State budget talks became heated in the final hours of negotiations Friday, as ultimatums were offered and there were threats of a government shutdown.
With just hours to go before the Passover holiday, the budget remained stuck over one or two key issues.
One, said Assembly Democrats, was a demand from the lone Democratic senator who sits with the Republican Senate majority. Sen. Simcha Felder wanted religious yeshiva schools to be exempt from some curriculum rules imposed by the state education department.
Assembly Speaker Carl Heastie said he and Gov. Andrew Cuomo rejected that request, and they offered the Senate Republicans a stark ultimatum: Pass the majority of the budget already agreed to, or go home.
“Or it will be up to the Senate Republicans to shut down government,” Heastie said.
Felder denied that he’s the one holding up the budget. And making a reference to the two looming holidays, he said that he really doesn’t have that much influence.
“I’m not Moses, I’m not Jesus,” said Felder, who told reporters it’s not true that he’s that powerful.
“Absolutely not,” Felder said. “Just ask my wife.”
Senate Deputy Majority Leader John DeFrancisco countered that it’s the Assembly that’s holding up the budget because Democratic members, including Heastie, want a pay raise commission.

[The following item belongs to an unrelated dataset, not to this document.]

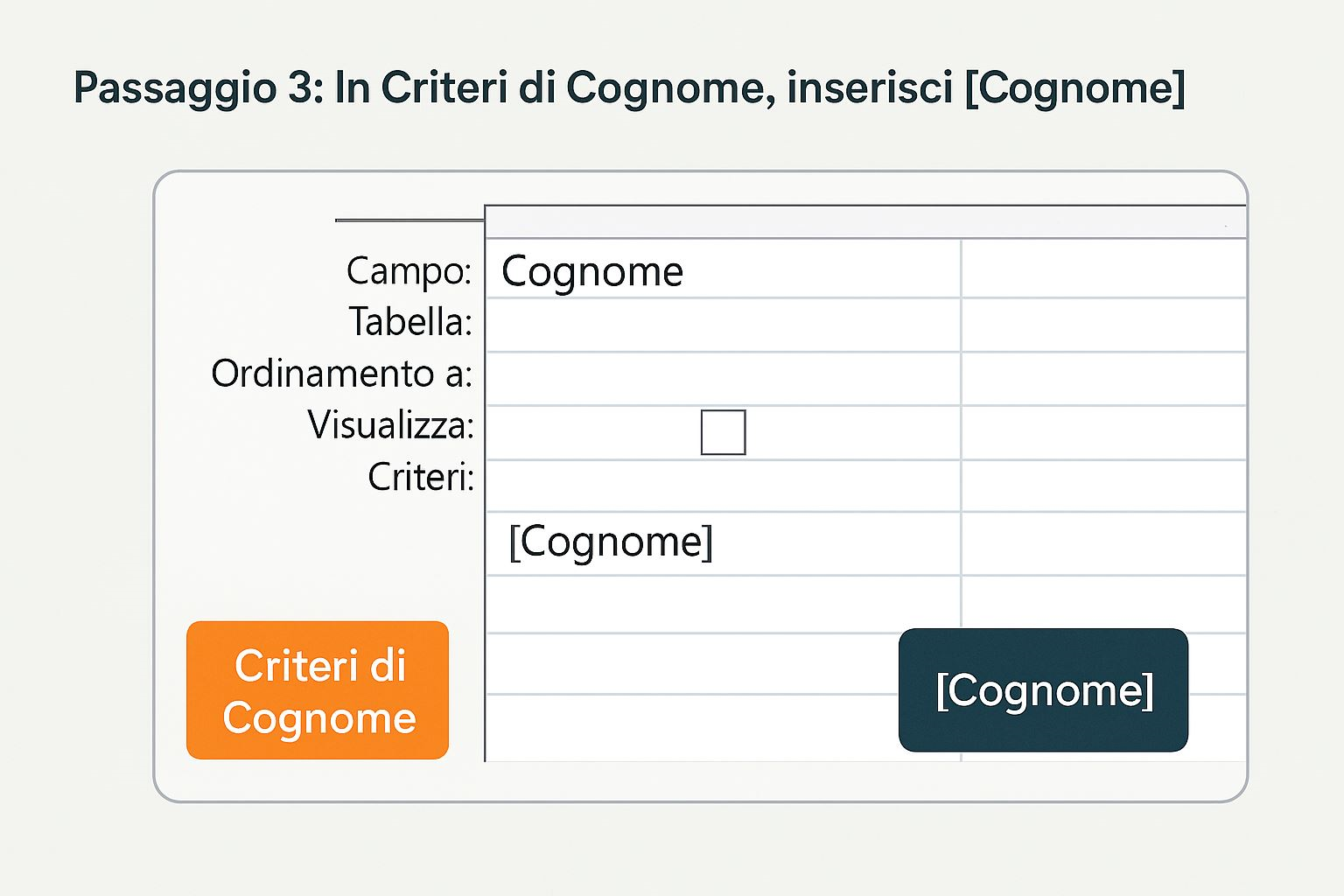Click the Tabella row label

“There’s other issues that he wants, sort of like a pay raise that he’s lusting over,” DeFrancisco said. “So we’ll see how firm his ‘take it or leave it’ is.”
Lawmakers did pass some of the budget bills Friday. One measure sets up new anti-sexual harassment policies for New York’s public and private businesses.
Senate Finance Committee Chair Cathy Young said she was involved in the talks. She calls it a “victory” for all New Yorkers.
“It actually holds individuals who work for state government accountable if they are found guilty of sexual harassment,” said Young, who added that independent contractors also will be covered under the measure.
But some Senate Democrats said the measure doesn’t go far enough. Sen. Liz Krueger said the new policies might even take away some existing rights for workers. And she wishes that lawmakers designing the new rules had listened more closely to victims first.
“We need to fix these problems,” Krueger said. “I just don’t know that we have accomplished the goals in the context of this set of bills.”
By late afternoon, the standoff on the final budget bill had mostly been resolved, and lawmakers planned to stay late and finish and try to salvage the rest of the holiday weekend.